(Dataset entries)
-- -- --

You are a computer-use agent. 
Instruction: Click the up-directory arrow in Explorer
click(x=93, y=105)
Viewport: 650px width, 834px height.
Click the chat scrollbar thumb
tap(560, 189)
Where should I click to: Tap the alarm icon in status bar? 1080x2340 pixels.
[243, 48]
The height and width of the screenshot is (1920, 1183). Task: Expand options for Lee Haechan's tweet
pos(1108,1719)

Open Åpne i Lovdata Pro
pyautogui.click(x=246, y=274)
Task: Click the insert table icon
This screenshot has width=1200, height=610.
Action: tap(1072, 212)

-- -- --

- TASK ITEM: Nothing but an exact transcription of the records is expected.

- REPLY TO THE EXERCISE:
You are a computer-use agent. 
Instruction: Click the up-directory arrow in Explorer
click(x=93, y=105)
Viewport: 650px width, 834px height.
Click the chat scrollbar thumb
tap(560, 189)
Where should I click to: Tap the alarm icon in status bar? 1080x2340 pixels.
[243, 48]
The height and width of the screenshot is (1920, 1183). Task: Expand options for Lee Haechan's tweet
pos(1108,1719)

Open Åpne i Lovdata Pro
pyautogui.click(x=246, y=274)
Task: Click the insert table icon
This screenshot has width=1200, height=610.
Action: tap(1072, 212)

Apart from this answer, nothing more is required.